(Stored data entries)
····················

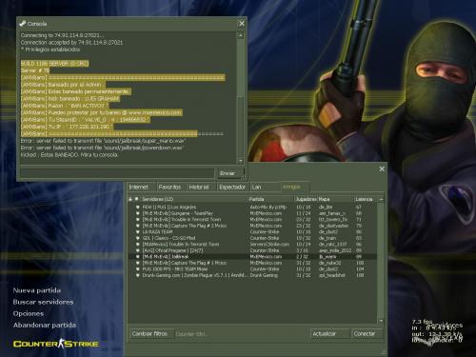476x357 pixels.
Task: Click the Consola window title icon
Action: pos(23,24)
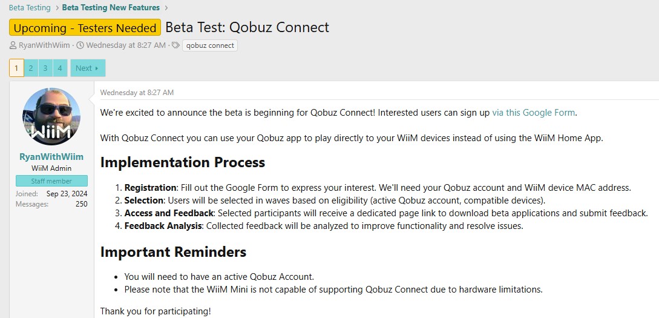Image resolution: width=659 pixels, height=318 pixels.
Task: Jump to page 3 of the thread
Action: point(45,68)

····················

_Requirements_
Output the text lines of all the rows above word for word, leaving out the pictures.

_Full response_
476x357 pixels.
Task: Click the Consola window title icon
Action: pos(23,24)
Image resolution: width=659 pixels, height=318 pixels.
Task: Jump to page 3 of the thread
Action: point(45,68)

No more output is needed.